Dr. Ariela Marshall, MD
Dr. Ariela Marshall is a Harvard-trained physician and an internationally renowned advocate, career development advisor, and mentor. Dr. Marshall specializes in bleeding and clotting disorders, especially as they relate to women’s health. She has worked at Mayo Clinic and the University of Pennsylvania and currently practices part-time as a consultative hematologist at the University of Minnesota. In addition to her clinical work, Dr. Marshall is a highly respected leader, mentor, and speaker. She is an active leader with the American Society of Hematology (where she led efforts to found the Women in Hematology Working Group and currently holds seats on the Women in Heme Working Group, Committee on Communications and Media Experts Subcommittee) and American Medical Women’s Association (leading the Infertility Working Group and holding seats on the Gender Equity Task Force).
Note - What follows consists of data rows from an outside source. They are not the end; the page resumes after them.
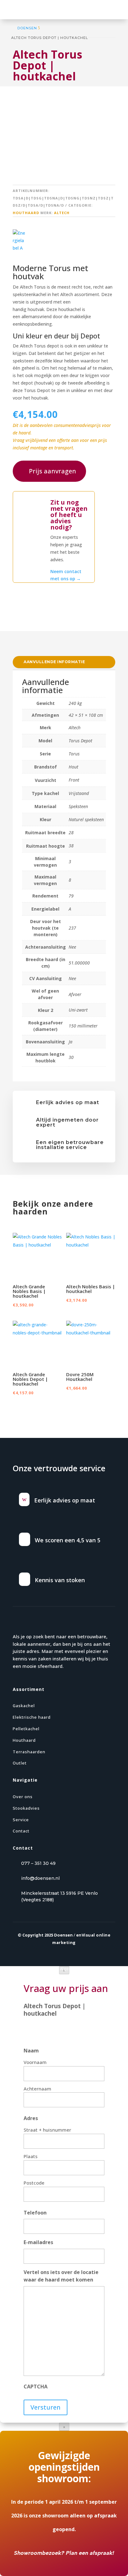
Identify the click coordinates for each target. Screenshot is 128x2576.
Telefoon (35, 2212)
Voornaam (35, 2062)
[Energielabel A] (19, 240)
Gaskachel (24, 1705)
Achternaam (37, 2088)
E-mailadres (38, 2242)
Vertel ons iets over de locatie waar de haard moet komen (61, 2276)
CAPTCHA (36, 2386)
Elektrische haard (32, 1717)
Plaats (31, 2156)
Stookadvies (26, 1808)
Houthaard (26, 212)
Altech (62, 212)
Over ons (23, 1796)
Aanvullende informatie (54, 661)
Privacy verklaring (38, 1968)
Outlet (20, 1763)
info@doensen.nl (40, 1878)
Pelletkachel (26, 1728)
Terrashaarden (29, 1752)
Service (21, 1819)
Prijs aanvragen (52, 471)
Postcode (34, 2183)
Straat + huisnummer (47, 2130)
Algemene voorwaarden (84, 1968)
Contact (21, 1831)
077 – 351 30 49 (38, 1863)
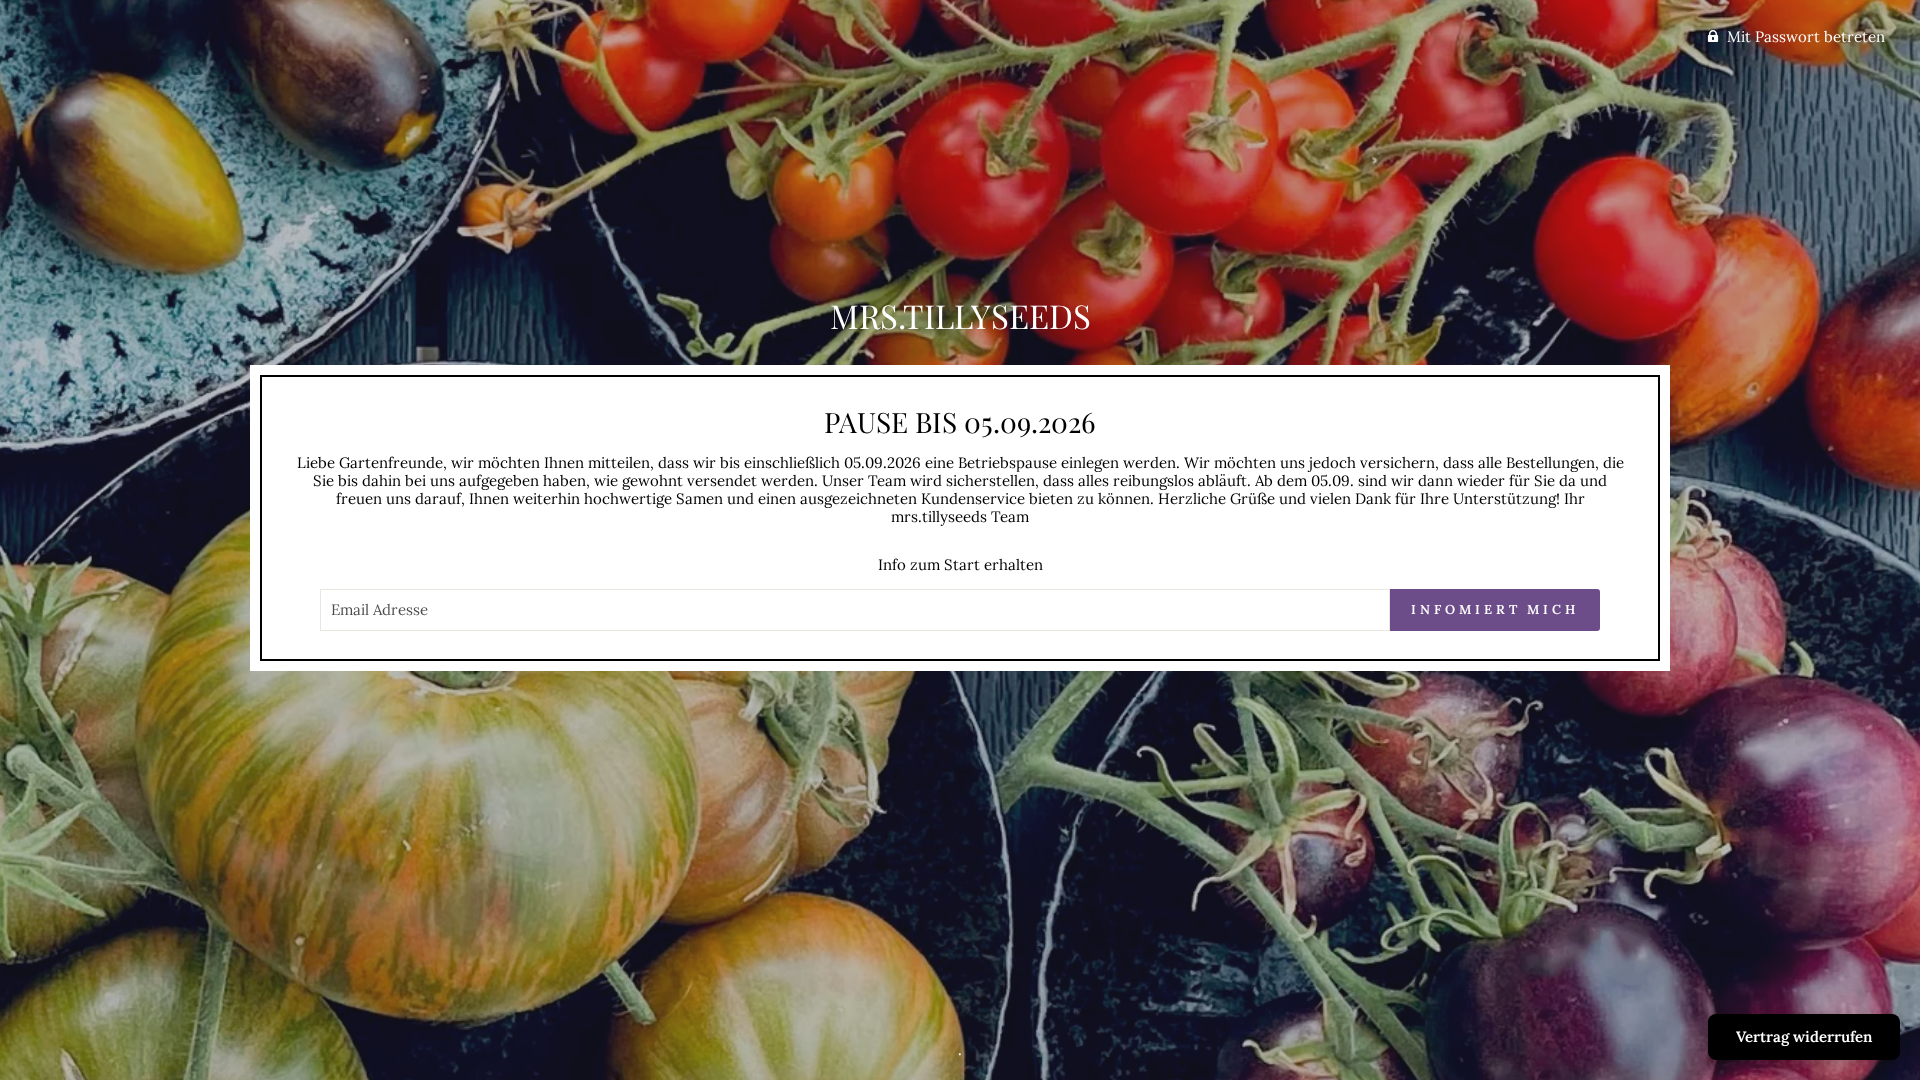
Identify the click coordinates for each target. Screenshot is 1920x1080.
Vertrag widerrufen (1804, 1036)
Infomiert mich (1495, 609)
She is the Chief Innovation Officer at Women in Medicine and the Curriculum Chair at IGNITEMed, which are both 501(c)(3) nonprofit organizations dedicated to promoting career development for women in medicine. She speaks regularly on a national and international scope to discuss her efforts to advance career development and mentorship for physicians, gender equity, fertility/infertility awareness, parental health and wellbeing, reproductive health and rights, and work-life integration.